<<<<

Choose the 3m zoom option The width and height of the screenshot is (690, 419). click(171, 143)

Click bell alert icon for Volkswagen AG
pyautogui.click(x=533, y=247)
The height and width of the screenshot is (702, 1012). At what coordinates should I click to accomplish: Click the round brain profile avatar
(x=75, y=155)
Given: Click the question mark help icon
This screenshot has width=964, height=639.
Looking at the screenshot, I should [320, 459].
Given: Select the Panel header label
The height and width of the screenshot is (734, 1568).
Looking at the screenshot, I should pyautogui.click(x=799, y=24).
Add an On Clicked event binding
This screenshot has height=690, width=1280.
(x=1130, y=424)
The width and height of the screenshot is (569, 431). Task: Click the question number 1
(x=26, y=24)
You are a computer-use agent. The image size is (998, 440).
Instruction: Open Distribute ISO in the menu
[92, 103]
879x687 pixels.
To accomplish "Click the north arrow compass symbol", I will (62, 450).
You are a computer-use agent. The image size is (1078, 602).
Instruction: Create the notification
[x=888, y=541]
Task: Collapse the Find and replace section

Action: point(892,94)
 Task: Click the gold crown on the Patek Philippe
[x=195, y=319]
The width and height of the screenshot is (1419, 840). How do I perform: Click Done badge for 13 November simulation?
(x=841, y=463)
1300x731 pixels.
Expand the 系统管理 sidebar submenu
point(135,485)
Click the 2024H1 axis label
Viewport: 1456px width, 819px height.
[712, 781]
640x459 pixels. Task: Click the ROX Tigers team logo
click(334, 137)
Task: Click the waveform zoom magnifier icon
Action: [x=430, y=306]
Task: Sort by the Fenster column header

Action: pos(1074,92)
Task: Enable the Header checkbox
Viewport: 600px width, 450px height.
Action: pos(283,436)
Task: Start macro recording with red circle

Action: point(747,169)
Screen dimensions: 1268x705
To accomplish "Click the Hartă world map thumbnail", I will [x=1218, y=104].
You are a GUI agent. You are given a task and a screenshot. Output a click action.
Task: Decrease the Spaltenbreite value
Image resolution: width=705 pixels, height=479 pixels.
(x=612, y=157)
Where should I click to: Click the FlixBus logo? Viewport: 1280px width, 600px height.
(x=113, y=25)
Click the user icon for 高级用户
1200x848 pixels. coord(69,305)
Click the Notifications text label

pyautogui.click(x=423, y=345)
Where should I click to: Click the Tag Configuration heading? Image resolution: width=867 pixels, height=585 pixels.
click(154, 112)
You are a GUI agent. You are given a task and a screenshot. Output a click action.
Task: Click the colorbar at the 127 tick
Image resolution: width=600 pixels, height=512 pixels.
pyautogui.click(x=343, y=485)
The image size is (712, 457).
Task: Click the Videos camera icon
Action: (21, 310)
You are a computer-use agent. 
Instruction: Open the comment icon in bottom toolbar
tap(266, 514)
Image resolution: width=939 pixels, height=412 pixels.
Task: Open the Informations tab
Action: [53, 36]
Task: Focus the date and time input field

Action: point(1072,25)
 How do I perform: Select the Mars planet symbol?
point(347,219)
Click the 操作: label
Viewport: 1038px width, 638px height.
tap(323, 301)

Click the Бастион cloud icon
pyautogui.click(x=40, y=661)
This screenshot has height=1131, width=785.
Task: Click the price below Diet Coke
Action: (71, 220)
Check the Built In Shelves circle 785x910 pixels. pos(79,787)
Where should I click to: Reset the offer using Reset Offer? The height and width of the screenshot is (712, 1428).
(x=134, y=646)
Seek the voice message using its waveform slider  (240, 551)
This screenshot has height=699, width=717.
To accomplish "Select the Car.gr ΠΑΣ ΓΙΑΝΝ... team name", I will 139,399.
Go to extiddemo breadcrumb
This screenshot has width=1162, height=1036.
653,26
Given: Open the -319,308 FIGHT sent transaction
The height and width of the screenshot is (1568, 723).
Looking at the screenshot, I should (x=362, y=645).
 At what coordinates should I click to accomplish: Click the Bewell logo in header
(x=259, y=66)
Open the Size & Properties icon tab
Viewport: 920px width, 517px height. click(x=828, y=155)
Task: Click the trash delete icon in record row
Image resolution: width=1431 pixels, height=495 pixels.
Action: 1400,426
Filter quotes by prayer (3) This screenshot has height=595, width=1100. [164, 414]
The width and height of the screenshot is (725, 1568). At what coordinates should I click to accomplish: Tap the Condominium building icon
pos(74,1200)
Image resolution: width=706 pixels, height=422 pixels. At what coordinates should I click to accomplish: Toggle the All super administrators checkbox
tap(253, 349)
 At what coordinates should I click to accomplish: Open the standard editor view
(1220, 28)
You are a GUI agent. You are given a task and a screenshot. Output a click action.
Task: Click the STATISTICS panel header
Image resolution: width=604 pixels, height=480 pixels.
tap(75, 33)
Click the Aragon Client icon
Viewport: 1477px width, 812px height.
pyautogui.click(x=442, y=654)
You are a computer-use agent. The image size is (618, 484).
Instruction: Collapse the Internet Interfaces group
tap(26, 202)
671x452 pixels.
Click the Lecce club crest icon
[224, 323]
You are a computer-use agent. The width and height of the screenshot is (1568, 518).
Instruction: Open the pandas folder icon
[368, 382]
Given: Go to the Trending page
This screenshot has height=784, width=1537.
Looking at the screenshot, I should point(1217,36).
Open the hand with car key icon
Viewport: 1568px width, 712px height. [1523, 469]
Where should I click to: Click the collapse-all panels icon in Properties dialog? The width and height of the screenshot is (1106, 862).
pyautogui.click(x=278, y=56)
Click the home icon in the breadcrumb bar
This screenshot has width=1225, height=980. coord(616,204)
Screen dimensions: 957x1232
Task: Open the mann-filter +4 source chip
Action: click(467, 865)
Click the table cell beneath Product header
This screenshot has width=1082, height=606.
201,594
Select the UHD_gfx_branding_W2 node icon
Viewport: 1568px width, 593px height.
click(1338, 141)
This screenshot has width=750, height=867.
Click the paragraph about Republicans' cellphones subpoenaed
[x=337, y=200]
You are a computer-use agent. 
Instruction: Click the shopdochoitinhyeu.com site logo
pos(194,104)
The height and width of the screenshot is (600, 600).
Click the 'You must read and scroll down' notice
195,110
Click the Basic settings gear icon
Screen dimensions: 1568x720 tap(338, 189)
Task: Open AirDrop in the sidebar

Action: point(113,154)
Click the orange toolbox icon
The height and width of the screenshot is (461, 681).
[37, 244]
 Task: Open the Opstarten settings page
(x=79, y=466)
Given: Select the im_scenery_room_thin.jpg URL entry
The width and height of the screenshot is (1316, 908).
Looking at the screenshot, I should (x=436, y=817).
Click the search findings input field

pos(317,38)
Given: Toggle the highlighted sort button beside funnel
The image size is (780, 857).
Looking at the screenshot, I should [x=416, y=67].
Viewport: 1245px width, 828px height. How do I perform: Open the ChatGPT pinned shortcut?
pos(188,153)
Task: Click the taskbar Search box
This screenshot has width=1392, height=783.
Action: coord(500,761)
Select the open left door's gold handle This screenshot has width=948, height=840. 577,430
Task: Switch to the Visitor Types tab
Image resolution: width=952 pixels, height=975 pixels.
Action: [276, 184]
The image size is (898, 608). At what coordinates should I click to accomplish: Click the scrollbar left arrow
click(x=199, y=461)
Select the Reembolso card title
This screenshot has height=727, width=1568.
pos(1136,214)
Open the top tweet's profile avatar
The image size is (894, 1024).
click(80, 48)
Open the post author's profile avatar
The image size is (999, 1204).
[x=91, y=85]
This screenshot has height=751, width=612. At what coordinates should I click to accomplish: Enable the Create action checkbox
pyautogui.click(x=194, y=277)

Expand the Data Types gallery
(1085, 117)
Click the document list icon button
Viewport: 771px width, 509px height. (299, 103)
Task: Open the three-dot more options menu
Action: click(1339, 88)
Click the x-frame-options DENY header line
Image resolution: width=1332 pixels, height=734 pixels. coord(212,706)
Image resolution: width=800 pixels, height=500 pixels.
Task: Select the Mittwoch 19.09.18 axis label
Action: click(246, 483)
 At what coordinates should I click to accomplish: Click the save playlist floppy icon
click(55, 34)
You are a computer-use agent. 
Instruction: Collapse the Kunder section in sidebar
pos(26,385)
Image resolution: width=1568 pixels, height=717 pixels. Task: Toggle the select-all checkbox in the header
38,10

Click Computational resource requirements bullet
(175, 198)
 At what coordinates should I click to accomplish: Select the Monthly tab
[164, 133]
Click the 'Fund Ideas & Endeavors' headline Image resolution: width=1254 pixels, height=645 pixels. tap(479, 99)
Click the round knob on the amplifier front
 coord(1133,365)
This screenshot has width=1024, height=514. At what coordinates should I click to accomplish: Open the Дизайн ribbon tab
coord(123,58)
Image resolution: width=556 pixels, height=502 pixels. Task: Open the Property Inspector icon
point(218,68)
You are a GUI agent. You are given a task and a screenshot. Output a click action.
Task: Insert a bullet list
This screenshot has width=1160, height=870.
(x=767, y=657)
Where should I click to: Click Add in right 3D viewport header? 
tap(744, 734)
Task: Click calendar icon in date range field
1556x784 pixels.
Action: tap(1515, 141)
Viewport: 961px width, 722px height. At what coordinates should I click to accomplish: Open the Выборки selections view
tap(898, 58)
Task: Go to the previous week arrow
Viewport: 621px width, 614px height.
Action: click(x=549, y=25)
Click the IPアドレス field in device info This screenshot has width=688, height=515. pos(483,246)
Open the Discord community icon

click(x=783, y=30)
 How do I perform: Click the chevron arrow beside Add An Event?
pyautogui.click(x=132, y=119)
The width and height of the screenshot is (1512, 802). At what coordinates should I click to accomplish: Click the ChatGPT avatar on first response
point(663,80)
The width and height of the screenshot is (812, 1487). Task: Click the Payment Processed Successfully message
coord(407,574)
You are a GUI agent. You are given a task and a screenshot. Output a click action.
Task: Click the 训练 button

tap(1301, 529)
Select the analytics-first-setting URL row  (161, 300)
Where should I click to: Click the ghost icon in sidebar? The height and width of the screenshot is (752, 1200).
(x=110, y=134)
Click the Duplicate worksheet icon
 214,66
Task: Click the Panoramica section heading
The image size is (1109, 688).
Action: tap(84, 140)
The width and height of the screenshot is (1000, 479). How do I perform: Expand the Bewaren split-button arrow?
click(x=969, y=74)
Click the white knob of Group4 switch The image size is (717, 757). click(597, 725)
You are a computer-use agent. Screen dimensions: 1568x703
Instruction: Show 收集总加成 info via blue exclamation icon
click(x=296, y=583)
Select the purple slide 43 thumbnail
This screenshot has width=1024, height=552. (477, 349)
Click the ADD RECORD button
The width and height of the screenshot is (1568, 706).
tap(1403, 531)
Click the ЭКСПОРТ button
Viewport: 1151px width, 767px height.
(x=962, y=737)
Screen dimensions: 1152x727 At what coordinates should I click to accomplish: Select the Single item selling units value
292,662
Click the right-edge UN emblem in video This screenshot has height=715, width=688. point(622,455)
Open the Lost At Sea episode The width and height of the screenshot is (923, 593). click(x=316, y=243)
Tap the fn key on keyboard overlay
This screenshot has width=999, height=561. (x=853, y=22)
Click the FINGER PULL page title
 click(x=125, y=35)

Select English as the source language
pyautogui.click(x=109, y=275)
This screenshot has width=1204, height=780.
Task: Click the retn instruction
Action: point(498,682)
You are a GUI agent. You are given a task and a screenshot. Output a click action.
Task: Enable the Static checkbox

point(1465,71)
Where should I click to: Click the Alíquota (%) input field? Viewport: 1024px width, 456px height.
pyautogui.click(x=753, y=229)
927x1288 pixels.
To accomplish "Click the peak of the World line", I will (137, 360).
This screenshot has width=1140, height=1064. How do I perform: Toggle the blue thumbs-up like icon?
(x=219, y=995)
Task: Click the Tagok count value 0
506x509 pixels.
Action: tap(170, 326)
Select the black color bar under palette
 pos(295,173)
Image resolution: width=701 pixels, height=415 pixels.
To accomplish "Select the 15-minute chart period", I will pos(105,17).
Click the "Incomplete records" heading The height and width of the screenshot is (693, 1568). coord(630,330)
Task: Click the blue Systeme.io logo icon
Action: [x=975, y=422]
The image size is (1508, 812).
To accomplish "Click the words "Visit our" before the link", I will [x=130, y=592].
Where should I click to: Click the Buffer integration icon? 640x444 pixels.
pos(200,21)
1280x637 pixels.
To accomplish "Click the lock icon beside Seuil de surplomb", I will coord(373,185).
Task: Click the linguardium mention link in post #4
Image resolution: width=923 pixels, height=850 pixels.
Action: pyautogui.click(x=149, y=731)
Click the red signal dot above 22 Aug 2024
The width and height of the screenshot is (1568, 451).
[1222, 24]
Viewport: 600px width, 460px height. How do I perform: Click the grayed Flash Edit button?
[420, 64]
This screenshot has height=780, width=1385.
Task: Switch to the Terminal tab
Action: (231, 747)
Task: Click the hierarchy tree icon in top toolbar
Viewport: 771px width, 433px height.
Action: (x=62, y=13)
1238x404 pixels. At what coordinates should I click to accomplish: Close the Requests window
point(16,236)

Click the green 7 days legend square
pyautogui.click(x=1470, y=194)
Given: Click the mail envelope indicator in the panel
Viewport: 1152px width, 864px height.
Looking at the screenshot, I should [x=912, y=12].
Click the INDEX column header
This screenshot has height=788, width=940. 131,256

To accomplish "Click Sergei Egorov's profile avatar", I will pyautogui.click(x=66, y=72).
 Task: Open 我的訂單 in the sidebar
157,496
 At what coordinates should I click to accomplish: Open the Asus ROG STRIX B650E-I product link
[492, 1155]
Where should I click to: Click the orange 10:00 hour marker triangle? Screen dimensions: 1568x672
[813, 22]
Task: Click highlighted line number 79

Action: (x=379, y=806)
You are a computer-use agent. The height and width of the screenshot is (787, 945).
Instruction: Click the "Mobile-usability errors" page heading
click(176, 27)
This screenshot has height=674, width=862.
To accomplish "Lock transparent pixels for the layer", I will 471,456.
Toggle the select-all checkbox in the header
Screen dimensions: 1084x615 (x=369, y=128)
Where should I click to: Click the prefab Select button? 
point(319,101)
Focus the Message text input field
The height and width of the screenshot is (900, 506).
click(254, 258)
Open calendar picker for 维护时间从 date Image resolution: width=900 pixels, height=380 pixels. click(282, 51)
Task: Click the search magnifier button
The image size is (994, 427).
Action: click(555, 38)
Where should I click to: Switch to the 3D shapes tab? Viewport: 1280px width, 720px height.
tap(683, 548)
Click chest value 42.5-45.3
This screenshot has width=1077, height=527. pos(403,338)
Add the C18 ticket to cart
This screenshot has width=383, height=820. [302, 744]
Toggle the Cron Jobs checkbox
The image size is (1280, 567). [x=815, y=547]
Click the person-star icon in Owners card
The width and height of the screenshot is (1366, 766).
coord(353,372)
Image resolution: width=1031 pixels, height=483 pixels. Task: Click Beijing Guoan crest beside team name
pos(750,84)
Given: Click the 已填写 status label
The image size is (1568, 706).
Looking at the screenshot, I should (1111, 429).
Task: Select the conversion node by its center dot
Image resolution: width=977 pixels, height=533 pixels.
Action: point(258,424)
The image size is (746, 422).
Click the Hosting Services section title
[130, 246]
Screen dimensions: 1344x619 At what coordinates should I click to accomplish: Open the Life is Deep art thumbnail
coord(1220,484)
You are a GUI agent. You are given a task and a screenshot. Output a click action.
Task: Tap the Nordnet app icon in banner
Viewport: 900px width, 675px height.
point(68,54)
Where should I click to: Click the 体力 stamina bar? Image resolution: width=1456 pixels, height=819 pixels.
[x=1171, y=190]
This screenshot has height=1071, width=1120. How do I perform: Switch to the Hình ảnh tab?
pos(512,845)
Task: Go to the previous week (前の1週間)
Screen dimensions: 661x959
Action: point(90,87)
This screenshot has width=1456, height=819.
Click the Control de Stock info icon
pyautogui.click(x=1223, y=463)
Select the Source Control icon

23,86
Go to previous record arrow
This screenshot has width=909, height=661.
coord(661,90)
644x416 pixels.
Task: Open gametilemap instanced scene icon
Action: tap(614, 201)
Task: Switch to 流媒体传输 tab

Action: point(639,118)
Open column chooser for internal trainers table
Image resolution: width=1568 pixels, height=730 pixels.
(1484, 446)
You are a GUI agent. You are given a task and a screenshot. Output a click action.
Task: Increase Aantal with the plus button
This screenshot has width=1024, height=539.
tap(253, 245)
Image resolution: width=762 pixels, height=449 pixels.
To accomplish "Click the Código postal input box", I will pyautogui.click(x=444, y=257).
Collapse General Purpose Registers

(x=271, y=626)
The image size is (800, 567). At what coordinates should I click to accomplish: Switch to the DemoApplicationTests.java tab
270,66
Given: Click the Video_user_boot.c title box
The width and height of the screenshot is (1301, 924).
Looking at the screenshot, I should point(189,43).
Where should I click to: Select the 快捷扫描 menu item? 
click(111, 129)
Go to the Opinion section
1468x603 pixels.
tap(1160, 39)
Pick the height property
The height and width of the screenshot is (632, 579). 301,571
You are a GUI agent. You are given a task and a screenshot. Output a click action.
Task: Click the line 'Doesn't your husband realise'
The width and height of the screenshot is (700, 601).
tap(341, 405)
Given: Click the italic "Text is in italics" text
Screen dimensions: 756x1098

>>>>

_Exercise goal_:
Begin with the first line of the records and reproduce each line as is, ending with the line that holds "1300x731 pixels.".

_Solution to this problem_:
Choose the 3m zoom option The width and height of the screenshot is (690, 419). click(171, 143)

Click bell alert icon for Volkswagen AG
pyautogui.click(x=533, y=247)
The height and width of the screenshot is (702, 1012). At what coordinates should I click to accomplish: Click the round brain profile avatar
(x=75, y=155)
Given: Click the question mark help icon
This screenshot has width=964, height=639.
Looking at the screenshot, I should [320, 459].
Given: Select the Panel header label
The height and width of the screenshot is (734, 1568).
Looking at the screenshot, I should pyautogui.click(x=799, y=24).
Add an On Clicked event binding
This screenshot has height=690, width=1280.
(x=1130, y=424)
The width and height of the screenshot is (569, 431). Task: Click the question number 1
(x=26, y=24)
You are a computer-use agent. The image size is (998, 440).
Instruction: Open Distribute ISO in the menu
[92, 103]
879x687 pixels.
To accomplish "Click the north arrow compass symbol", I will (62, 450).
You are a computer-use agent. The image size is (1078, 602).
Instruction: Create the notification
[x=888, y=541]
Task: Collapse the Find and replace section

Action: point(892,94)
 Task: Click the gold crown on the Patek Philippe
[x=195, y=319]
The width and height of the screenshot is (1419, 840). How do I perform: Click Done badge for 13 November simulation?
(x=841, y=463)
1300x731 pixels.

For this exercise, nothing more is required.